The following table summarizes how naphtha supply and demand will look in the international market.

 

Regional Naphtha Imbalances

(Mn T/Y)

 

Integrated Region

 

 

 

     Individual Region

2003

2007

2012

Western Hemisphere

 

 

 

     North America

-2.9

0.8

-0.1

     Latin America

1.1

0.1

0.6

Europe/Africa

 

 

 

     Europe

-9.9

-15.2

-18.2

     East Europe

5.3

4.3

4.3

     Africa

10.3

11.9

14.1

     Eastern Mediterranean

0.1

-1.6

-1.6

The East

 

 

 

     EoS Middle East

27.0

35.5

38.7

     Asia

-31.1

-35.7

-37.7

 

Note:    +  =  long,   -  =  short                                            

World balance may not add to zero due to rounding.                              

 

Petrochemicals producers will need a lot of naphtha to fill new olefins and aromatics capacity between now and 2012. But refineries, gas drying facilities, condensate splitters, and GTL plants will add a lot to the global supply, especially east of Suez.
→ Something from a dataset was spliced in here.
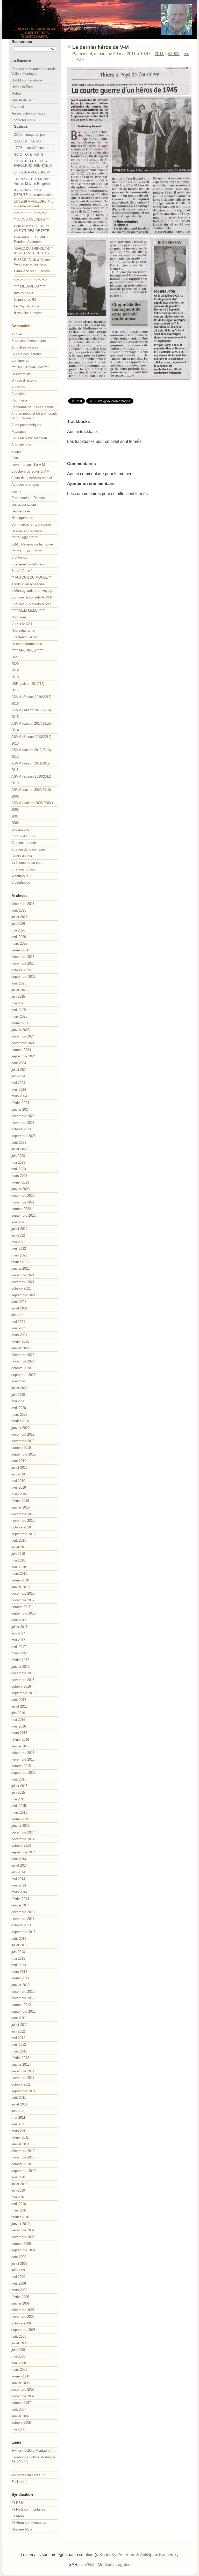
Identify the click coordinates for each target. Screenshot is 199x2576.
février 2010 (20, 2217)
Global supply and demand will balance without buyers paying extortionate prices for the marginal ton and without sellers taking discounts against crude to clear the market. Supply always equals demand in the naphtha business. Price tells who gave ground to reach the equilibrium. Excess production can disappear into gasoline or some other fuel use if it weighs too heavily on prices. Demand can attract additional production it if pushes prices high enough. Through 2012, neither of those extremes appears likely. At least, calamities and other unforeseeable circumstances notwithstanding, they will not last for long or extend to very many places if they do occasionally arise.